The long flexors of the digits (flexor digitorum superficialist and flexor digitorum profundus) attach to the metacarpal bones, and distally on the ulna and radius bones near the wrist. these muscles flex the wrist (i.e./ move the palm of the hand toward the anterior surface of the forearm) and also flex the first joint of the digits. The deep flexors attach to the phalange bones of the digits more distally, and cause flexion of each of the fingers and the thumb.
Anterior Wrist Curls
1. Pick up a barbell with your hands supinated (palms facing forward) and about six inches apart.
2. Sit on the bench and place the posterior side of each forearm on the corresponding lower part of your thigh. Your wrists should hang over your knees and your palms should be facing upward as you grip the bar in this position.
3. Lower the weight toward the floor by extending your wrists. Try to exaggerate the depth to which you lower the bar because this wil increase the stretch that occurs across the muscles of the anterior forearm. Stretching the muscles against tension is an excellent stimulus for muscle growth.
4. At the bottom position, loosen your grip on the barbell so it rolls to the midpoint of your fingers.
5. Flex your fingers as you bring the bar back into the palm of your hand and tighten your grip around the bar. Lift the bar by raising your hands and flex your hand at the wrist joint. Bring the bar up all of the way possible, but do not lift your forearms from your thighs.
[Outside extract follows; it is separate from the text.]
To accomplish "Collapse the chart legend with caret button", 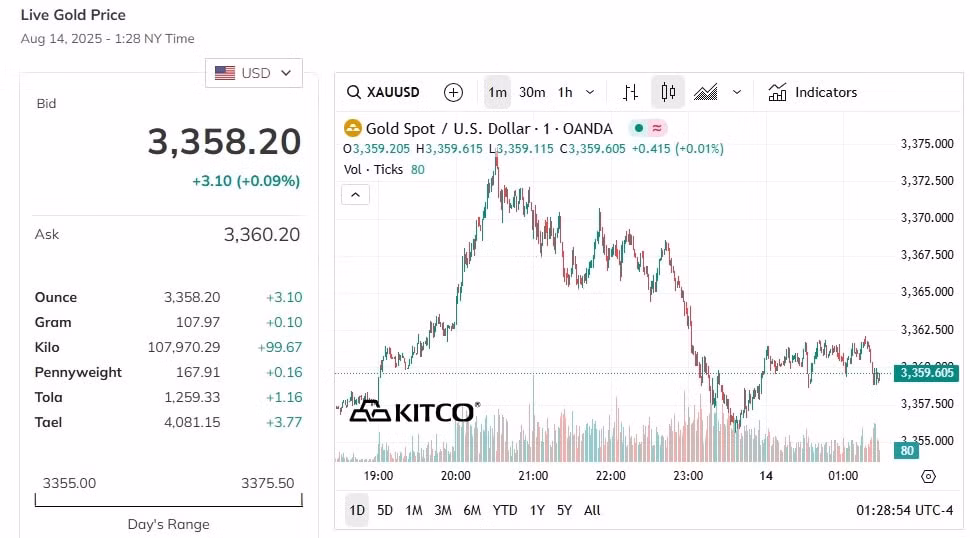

6. Immediately begin the descent of the weight, but do this slowly. Remember to control the weight and resist the weight as it returns back toward the floor. As you fatigue through your sets, you will have the tendency to reduce the range of motion and the amount that you move the bar in each. You should make every effort to keep a full range of motion, but rather than stopping prematurely, continue your sets with either forced reps with the help of a training partner, or complete 5 to 10 partial reps at the end of your full-rep sets.
Remember to lover the weight above twice as slowly, as each of your partner-assigned forced reps in your set. You should not drop the wrist into the extended position, or this could “jam” the wrist. This is because the tendons crossing the wrist from the anterior portions of the forearm muscles can be injured easily if the exercise is not controlled in both directions. In addition, this will result in soft tissue damage and swelling around the wrist joint. This type of injury and the associated pain will adversely affect almost every upper-body exercise in your routine. If your wrists give you any problems, or if you have a prior wrist injury, you might wish to try using an E-Z curl ba, rather than a straight bar. However, it is a little more cumbersome to loosen the fingers and retighten them on the E-Z bar.
The muscle bellies of the flexor digitorium muscles and each of the other deeper extensors of the forearm will slowly begin to thicken and strengthen as they adapt to each workout. You should not expect this to be a rapid or overnight explosion in your forearm mass. Rather, the progress in your forearms will be slow, but it will be worth the additional mass and strength that you will display between your wrist and elbows. In addition to the dded forearm thickness, your grip strength will become like clamps each time you grasp a bar.
Training forearms with the goal of developing a veiny, rock-like mass ensures that you must light fires inside your lower arms in each workout. If you have been doing the exercise correctly, your forearms will be burning after 5 reps. Of course, if that is not the case, you may be lifting the forearms of your thighs and/or you may be using a weight that is too light. On the other hand, don’t use a weight so heavy that you are only doing partial reps, rather than full movements. The long muscle bellies of the anterior forearm muscles should heave and slither like the cables on each full-wrist flexion. Don’t let the forearm pain affect your resolve to reach your goals, but rather allow affect your resolve to strengthen your desire for huge and crushing forearms and superhuman grip strength!